Keywords

1 Introduction

EEGLAB [1] is an open-source toolbox running in MATLAB (The Mathworks, Inc.) made for EEG signal analysis and conceived to go beyond traditional mean peak analysis. One of its major preprocessing steps is the Independent Component Analysis (ICA) [2]. A dipole fitting plugin, DIPFIT [3], is then used to locate the corresponding potential brain sources (modeled as dipoles) in a brain template.

EEGLAB uses the Independent Component (IC) clustering approach for multi-subject analysis in the brain source domain. The number of adjustable parameters available in its GUI to cluster the ICs might, however, introduce subjectivity into the process. To address this issue, Bigdely-Shamlo, Mullen, Kreutz-Delgado, and Makeig (2013) developed a plugin for EEGLAB, called the Measure Projection Toolbox (MPT), which proposes a simpler and objective clustering procedure.

Even though EEGLAB and MPT offer performing algorithms intended for processing individual datasets and for IC clustering, they both have some important limitations when it comes to creating and running multi-subject studies with complex statistical designs such as longitudinal designs.

_Actions to take_
**a.** In the EEGLAB text, which plugin is used to locate potential brain sources in a brain template?
**b.** Name every author the EEGLAB text credits with developing the Measure Projection Toolbox.
**c.** Write the next few sentences of the EEGLAB text, picking up right after its last sentence.
The listing that comes next has no connection to the EEGLAB text.

_Entries shown_
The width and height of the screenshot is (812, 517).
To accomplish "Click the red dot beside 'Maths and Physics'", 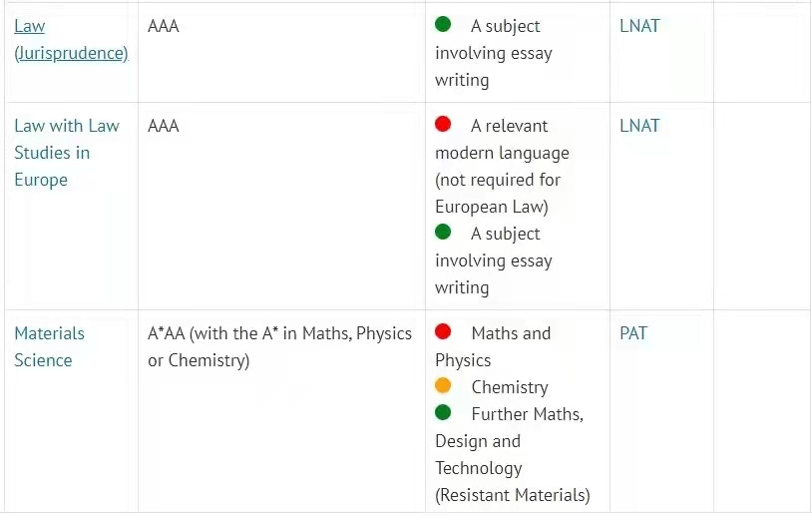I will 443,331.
* * *
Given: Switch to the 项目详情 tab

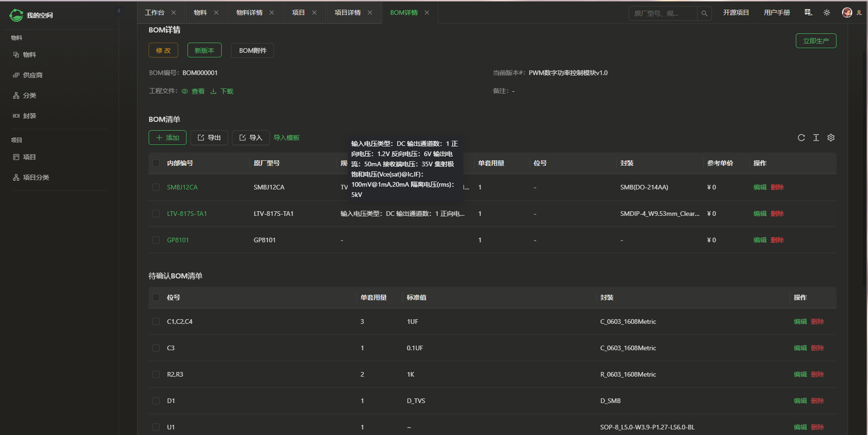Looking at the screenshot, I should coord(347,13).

_Expected answers_
**a.** DIPFIT

**b.** Bigdely-Shamlo, Mullen, Kreutz-Delgado, and Makeig

**c.**
These limitations are (1) EEGLAB does not allow one to create a “studyset” (dataset gathering all the individual datasets) including different ICA decompositions for a given subject; (2) the STUDY feature in EEGLAB, which handles the statistical modules for multi-subject comparisons (i.e., “study design”), which does not support more than two independent variables; (3) the MPT statistical feature only supports two independent variables (Group and Dynamic); (4) in the MPT, once the domains (i.e., clusters) are computed, only two types of univariate analysis are available (t-test and permutation); and (5) in the MPT, in the case of comparison of two different groups for one condition, missing values are replaced with zeros (0) in order to keep the number of datasets equal in both groups, and in the case of comparison of two different conditions for both groups gathered together, the datasets with even a single missing value are completely removed from the statistical analysis, which can have a significant impact on the results.

Since its release in 2013, the MPT has been used in only a few published studies [4,5,6,7,8]. We believe that the limitations mentioned above are one of the reasons why few researchers have used it.

As a solution to these limitations, we developed a framework for EEGLAB called StaR (Statistics in R). StaR provides a complete pipeline extracting the data from EEGLAB, the MPT, and MATLAB altogether, in order to perform statistical analyses in R framework, and bringing the results back in MATLAB to easily plot them in various ways using the StaR UI that leverages the EEGLAB graphics [9,10,11,12].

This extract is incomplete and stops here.